▸ INSTRUCTIONS TO FOLLOW
Copy out everything in the material from the line containing "has width=1912, height=1043." down to the line containing "center [48, 692].", both of those lines included. Leave the pictures out.

[Extracted records]
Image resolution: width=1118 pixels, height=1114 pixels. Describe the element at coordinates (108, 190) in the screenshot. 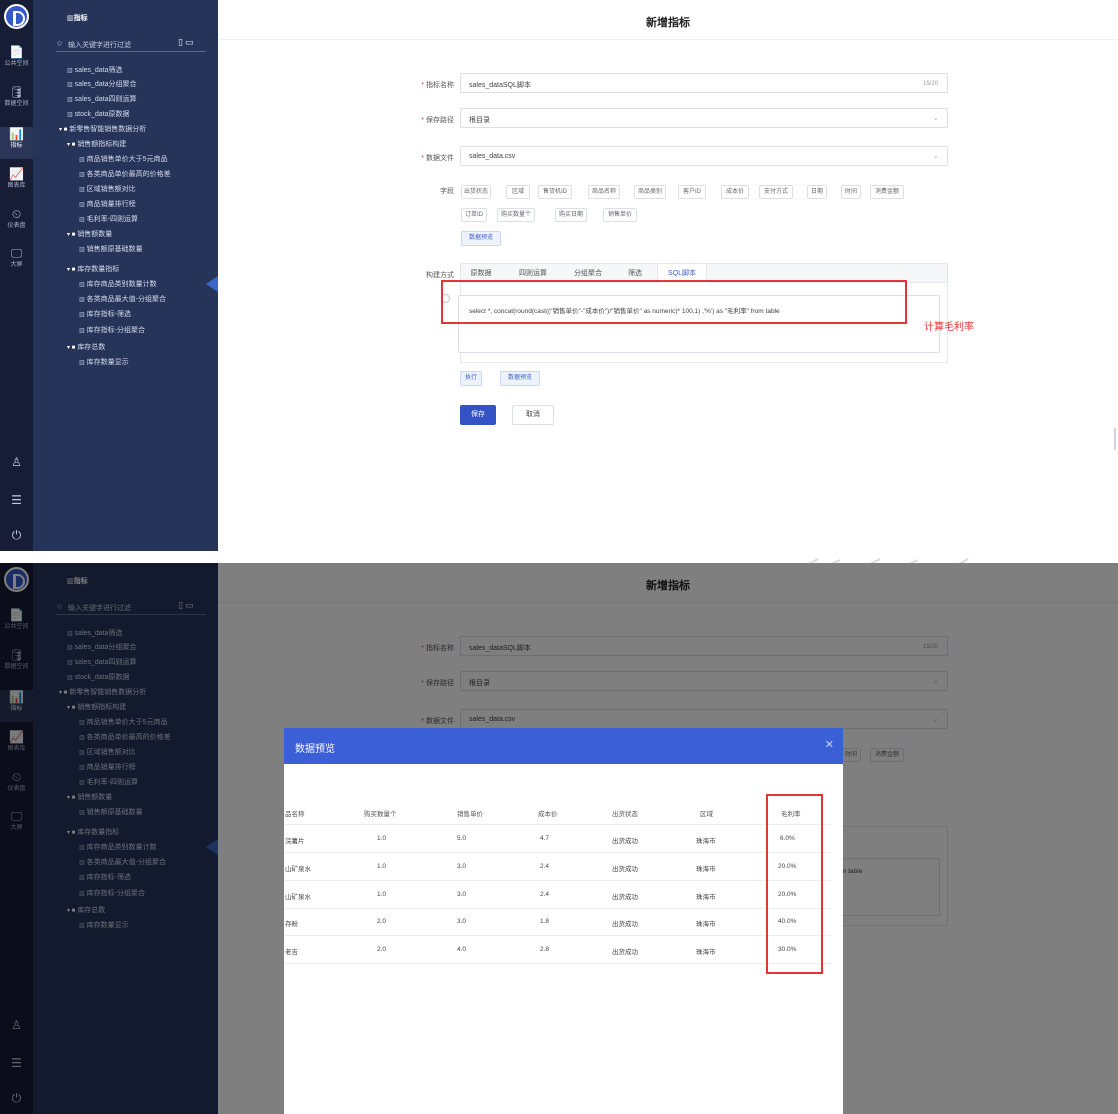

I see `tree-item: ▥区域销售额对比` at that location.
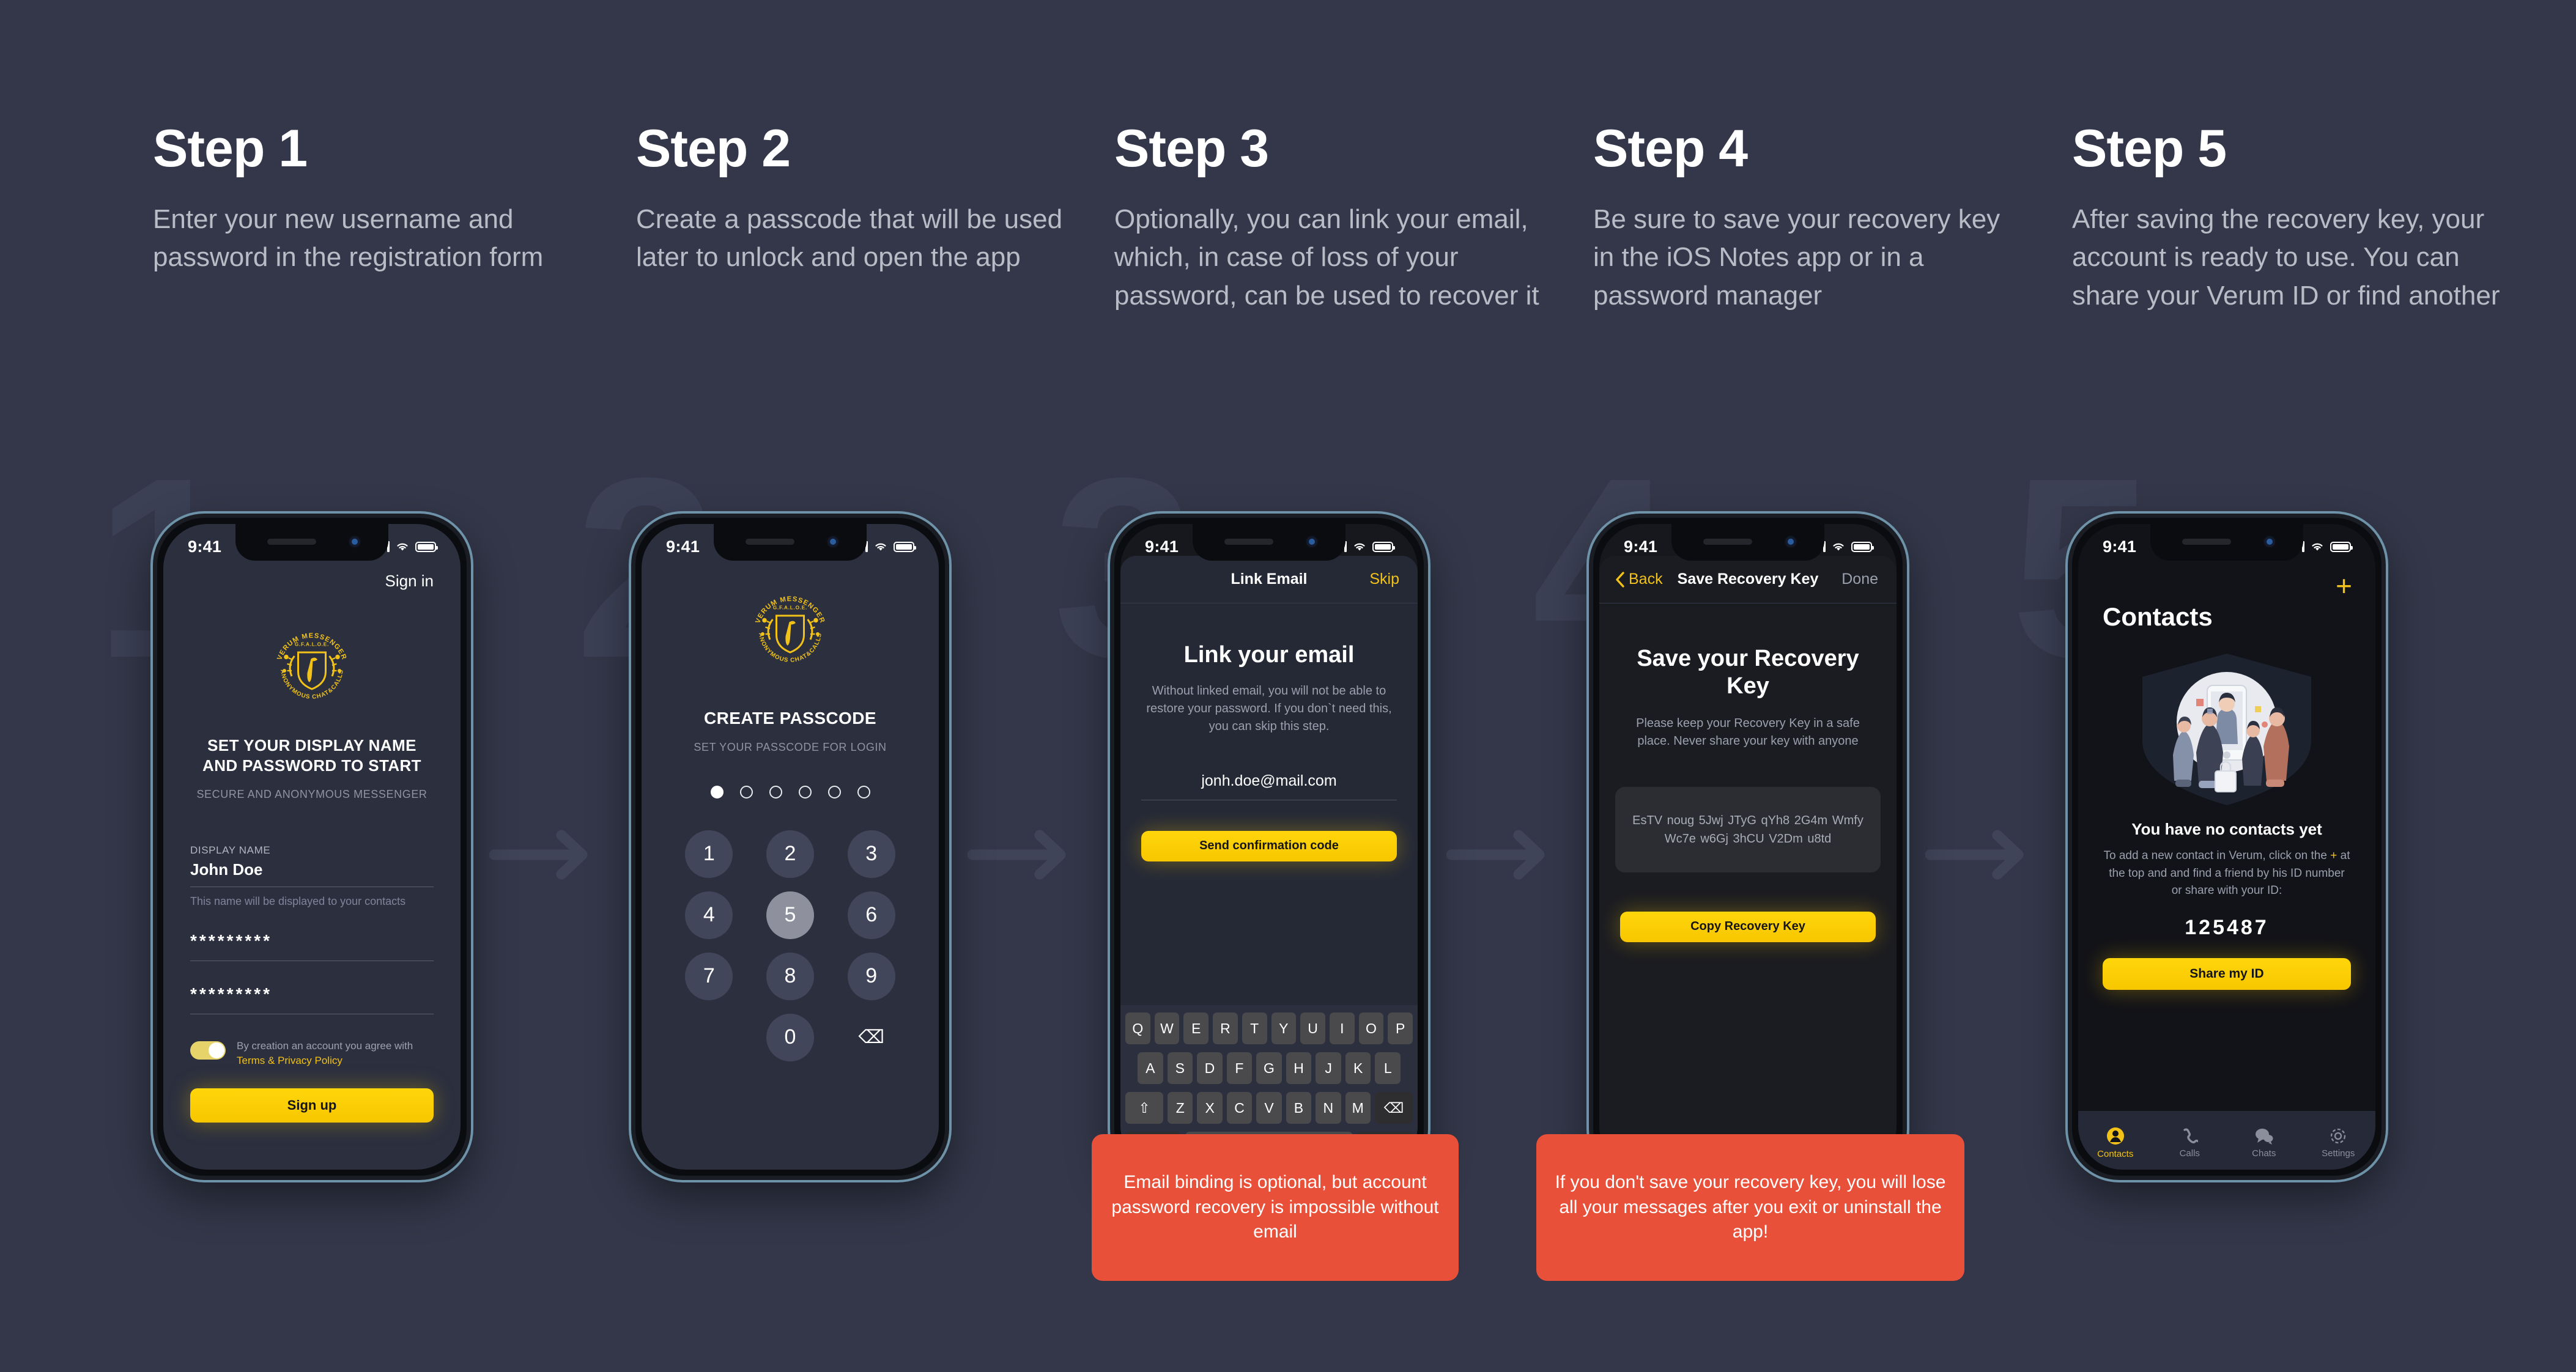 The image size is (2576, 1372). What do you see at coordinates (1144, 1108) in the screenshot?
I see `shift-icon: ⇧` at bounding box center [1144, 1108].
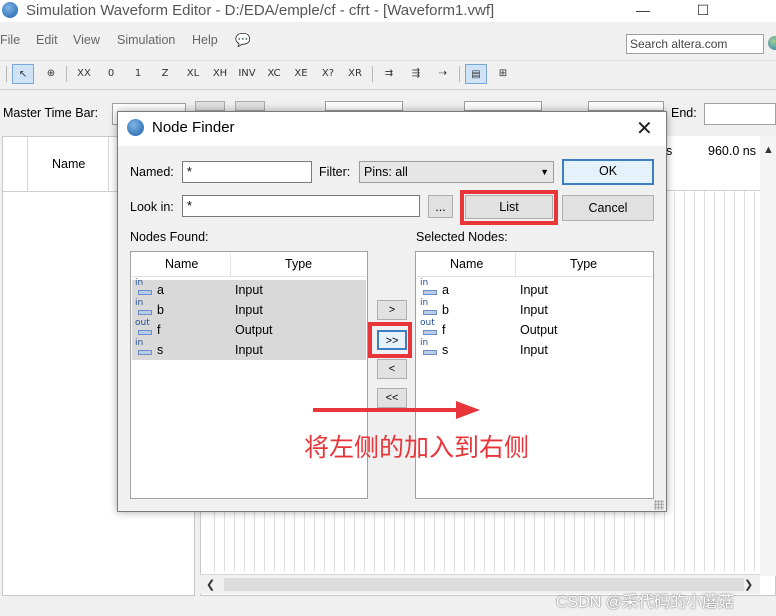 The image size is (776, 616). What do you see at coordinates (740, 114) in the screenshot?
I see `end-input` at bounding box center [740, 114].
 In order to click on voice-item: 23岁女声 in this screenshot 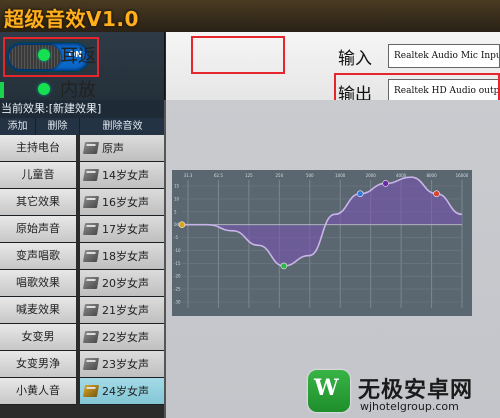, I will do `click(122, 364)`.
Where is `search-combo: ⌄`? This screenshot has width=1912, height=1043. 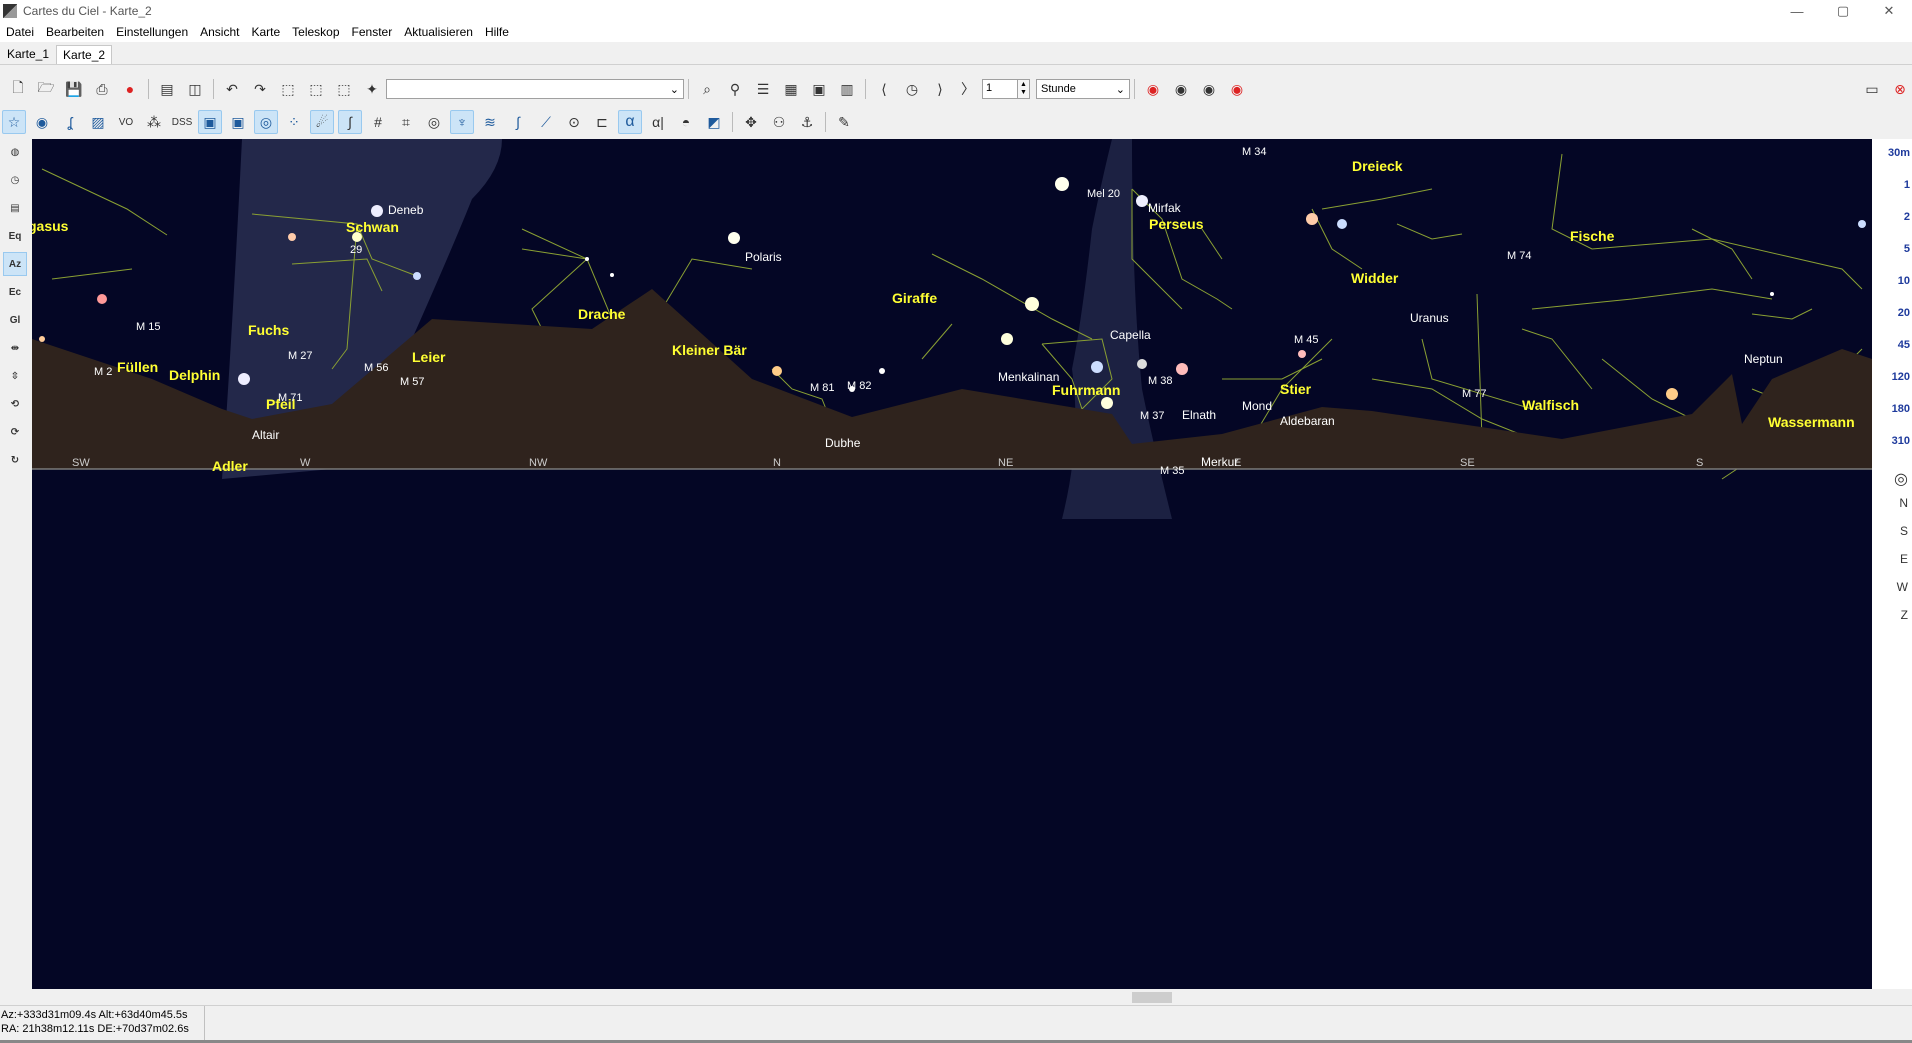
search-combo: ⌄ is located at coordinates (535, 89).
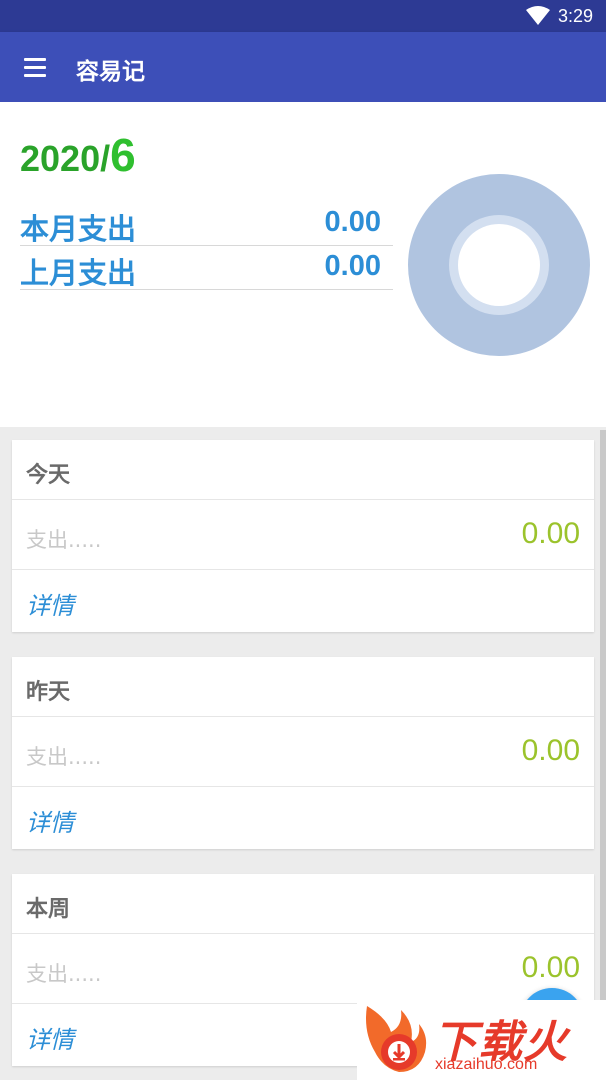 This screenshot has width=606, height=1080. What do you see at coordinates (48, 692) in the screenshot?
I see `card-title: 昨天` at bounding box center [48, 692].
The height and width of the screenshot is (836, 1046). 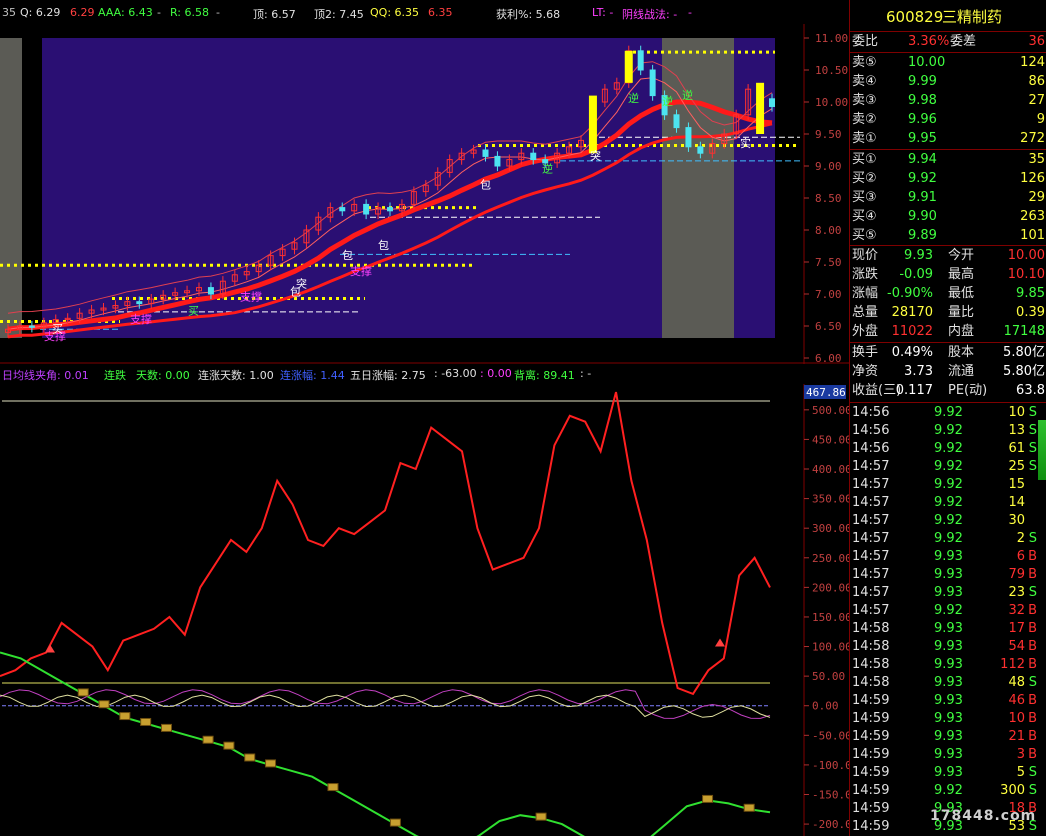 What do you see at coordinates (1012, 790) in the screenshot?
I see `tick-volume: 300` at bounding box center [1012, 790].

▸ OUTPUT OF THE TASK
Where is `search-combo: ⌄`? This screenshot has width=1912, height=1043. 
search-combo: ⌄ is located at coordinates (535, 89).
 This screenshot has width=606, height=1080. What do you see at coordinates (48, 692) in the screenshot?
I see `card-title: 昨天` at bounding box center [48, 692].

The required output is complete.